Многие из моих приятелей, которые так же, как и я, работали стажерами, сами были лордами или, по крайней мере, сыновьями лордов. Еще во время учебы в крупнейших государственных школах этих мальчиков готовили к тому, что они должны быть первыми. И, будучи моими ровесниками, они, несмотря на свой юный возраст, были довольно зрелыми и уверенными в себе молодыми людьми, которые привыкли обедать в самых изысканных ресторанах, знали, к какому блюду подходит то или иное вино, и им ничего не стоило отослать бутылку дорогого вина назад, если вдруг оно им не понравилось. Для меня же верхом кулинарного искусства была забегаловка с самообслуживанием Джо Лайонса. И поэтому рядом с этими парнями я чувствовал себя прыщавой деревенщиной.
Мой первый опыт участия в аудиторской проверке за пределами города не прибавил мне уверенности. Одним из наших крупнейших клиентов было Британское управление по электроэнергетике. Мне велели сесть на поезд до Портсмута, а после на такси доехать до центрального офиса компании, который располагался рядом со станцией. Я ехал на такси уже около получаса и начал замечать, что показатель счетчика превышает сумму в моем кармане. Поинтересовавшись у водителя, куда он меня везет, я был поражен его ответом: он думал, что я просил его довезти меня до офиса Европейских авиалиний в Британии, который находился в Саутхэмптоне. По-моему, такое могло произойти с любым человеком, но мой босс заверил меня, что в такую ситуацию способен был попасть только такой олух, как я.
Когда я, наконец, добрался до нужного мне офиса, единственное несоответствие, которое я у них обнаружил, было допущено по вине человека, ответственного за проведение аудиторской проверки. Он сказал мне, что они с управляющим отелем договорились, что нам выдадут два счета: тот счет, на котором была указана меньшая сумма, мы должны были оплатить, а по другому счету, где была указана бо́льшая сумма, нам по возвращении должны были возместить расходы. Я не собирался проделывать эту обманную операцию, решив, что всем моим махинациям пришел конец еще после эпизода с кражей на заводе шариковых подшипников. Мне сказали, что я должен согласиться, потому что иначе в главном офисе могут заметить несоответствие в моем счете и в счетах, предъявленных моими коллегами. У меня не было ни малейшего желания следовать примеру своих коллег, но я не собирался быть замешанным в этом темном деле. В итоге нам удалось найти компромисс, и меня поселили в более дорогом отеле.

■ ■ ■

ЧТО НУЖНО СДЕЛАТЬ:
**A)** Приведите фрагмент текста о стажировке от «Многие из моих» до «себя прыщавой деревенщиной.», поменяв «ресторанах» на «кафе».
**B)** Ответьте по тексту о стажировке:
(i) До какого города рассказчику велели ехать на поезде?
(ii) В каком городе находился офис, куда его по ошибке вез таксист?
(iii) Где рассказчика поселили в итоге?
**C)** Продолжите текст о стажировке после его последнего предложения.

ИЗВЛЕЧЁННЫЕ ЗАПИСИ:
■ ■ ■

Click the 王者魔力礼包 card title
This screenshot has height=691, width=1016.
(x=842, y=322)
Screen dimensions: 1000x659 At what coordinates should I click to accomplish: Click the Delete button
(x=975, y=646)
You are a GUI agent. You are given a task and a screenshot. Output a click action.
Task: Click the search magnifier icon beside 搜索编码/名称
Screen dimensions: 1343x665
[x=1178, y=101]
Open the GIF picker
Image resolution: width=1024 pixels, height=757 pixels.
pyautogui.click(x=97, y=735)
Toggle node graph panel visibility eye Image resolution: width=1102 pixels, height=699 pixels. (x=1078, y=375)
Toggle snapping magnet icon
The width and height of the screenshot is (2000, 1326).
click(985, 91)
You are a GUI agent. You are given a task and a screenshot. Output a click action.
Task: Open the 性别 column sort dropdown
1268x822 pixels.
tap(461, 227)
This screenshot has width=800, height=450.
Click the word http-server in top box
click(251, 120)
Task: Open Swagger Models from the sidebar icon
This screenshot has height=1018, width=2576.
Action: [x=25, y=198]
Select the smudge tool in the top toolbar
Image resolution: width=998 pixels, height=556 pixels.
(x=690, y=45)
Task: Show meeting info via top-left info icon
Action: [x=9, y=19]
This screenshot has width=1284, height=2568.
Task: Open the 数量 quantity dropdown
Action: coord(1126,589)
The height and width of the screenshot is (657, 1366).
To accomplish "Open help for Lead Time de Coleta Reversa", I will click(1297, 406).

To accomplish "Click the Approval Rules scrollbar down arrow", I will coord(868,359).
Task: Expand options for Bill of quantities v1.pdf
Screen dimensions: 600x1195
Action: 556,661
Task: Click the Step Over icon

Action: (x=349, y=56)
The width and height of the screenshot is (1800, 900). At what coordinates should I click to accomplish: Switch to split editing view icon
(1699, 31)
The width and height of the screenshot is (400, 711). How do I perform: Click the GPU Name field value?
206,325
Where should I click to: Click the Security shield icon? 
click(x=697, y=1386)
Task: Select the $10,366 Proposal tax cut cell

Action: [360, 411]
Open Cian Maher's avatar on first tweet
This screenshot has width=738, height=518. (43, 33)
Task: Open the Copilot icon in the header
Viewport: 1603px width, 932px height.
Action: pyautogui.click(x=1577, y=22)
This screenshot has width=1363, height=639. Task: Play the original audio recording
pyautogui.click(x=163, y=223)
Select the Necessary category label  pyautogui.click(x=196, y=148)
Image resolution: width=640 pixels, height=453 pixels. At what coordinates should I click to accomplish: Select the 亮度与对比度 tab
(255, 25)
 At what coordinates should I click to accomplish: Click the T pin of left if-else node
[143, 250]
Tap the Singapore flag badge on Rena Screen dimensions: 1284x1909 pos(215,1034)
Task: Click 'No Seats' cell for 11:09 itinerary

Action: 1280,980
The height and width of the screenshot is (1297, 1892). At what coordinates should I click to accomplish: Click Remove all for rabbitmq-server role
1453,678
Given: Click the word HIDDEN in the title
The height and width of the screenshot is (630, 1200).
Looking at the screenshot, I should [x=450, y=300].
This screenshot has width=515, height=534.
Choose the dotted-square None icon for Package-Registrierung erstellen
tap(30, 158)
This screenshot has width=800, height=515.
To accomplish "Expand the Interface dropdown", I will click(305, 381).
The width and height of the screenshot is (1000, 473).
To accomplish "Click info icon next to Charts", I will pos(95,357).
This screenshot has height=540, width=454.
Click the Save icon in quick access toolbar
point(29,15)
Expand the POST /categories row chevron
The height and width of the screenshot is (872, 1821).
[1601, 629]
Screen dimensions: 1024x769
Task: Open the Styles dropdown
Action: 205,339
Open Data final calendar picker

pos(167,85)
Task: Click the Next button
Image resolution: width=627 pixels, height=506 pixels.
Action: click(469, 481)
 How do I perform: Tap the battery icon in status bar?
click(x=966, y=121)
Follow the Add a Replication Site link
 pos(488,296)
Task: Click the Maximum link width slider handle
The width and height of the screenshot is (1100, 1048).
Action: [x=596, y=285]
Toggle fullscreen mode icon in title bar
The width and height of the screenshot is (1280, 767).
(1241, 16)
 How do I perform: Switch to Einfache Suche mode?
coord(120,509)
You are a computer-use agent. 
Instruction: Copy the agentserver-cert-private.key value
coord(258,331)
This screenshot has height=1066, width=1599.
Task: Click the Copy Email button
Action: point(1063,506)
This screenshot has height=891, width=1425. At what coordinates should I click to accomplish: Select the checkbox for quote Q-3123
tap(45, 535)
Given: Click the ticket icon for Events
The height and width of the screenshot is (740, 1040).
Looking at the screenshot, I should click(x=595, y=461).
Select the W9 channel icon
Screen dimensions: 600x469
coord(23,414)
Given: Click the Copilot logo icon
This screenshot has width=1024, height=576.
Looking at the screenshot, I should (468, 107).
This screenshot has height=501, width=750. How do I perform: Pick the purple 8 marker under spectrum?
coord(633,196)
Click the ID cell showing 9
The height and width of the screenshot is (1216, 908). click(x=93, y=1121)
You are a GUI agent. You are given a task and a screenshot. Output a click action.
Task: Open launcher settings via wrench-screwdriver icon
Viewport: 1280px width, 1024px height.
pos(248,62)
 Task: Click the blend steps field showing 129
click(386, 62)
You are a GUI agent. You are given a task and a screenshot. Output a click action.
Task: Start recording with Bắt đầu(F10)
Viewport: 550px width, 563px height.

■ ■ ■

ОТВЕТЫ ПО ЗАДАНИЯМ:
**A)**
Многие из моих приятелей, которые так же, как и я, работали стажерами, сами были лордами или, по крайней мере, сыновьями лордов. Еще во время учебы в крупнейших государственных школах этих мальчиков готовили к тому, что они должны быть первыми. И, будучи моими ровесниками, они, несмотря на свой юный возраст, были довольно зрелыми и уверенными в себе молодыми людьми, которые привыкли обедать в самых изысканных кафе, знали, к какому блюду подходит то или иное вино, и им ничего не стоило отослать бутылку дорогого вина назад, если вдруг оно им не понравилось. Для меня же верхом кулинарного искусства была забегаловка с самообслуживанием Джо Лайонса. И поэтому рядом с этими парнями я чувствовал себя прыщавой деревенщиной.

**B)**
(i) До Портсмута.
(ii) В Саутхэмптоне.
(iii) В более дорогом отеле.

**C)**
Именно к этому времени относится моя первая попытка отказаться от курения.
Я не брал в рот сигареты с тех пор, как в 10-летнем возрасте впервые попробовал курить. В тот день мы с двумя мальчишками с улицы на троих выкурили пачку дешевых сигарет «Вудбайн». Я пытался сделать вид, что мне очень понравился вкус сигарет, но на самом деле, вдыхая табачный дым, я еле сдерживался, чтобы меня не стошнило. Если бы на месте оставшихся трех сигарет у нас были апельсины, то мы бы подрались из-за них, но вместо этого каждый из нас проявлял небывалую щедрость, уступая свою сигарету другому.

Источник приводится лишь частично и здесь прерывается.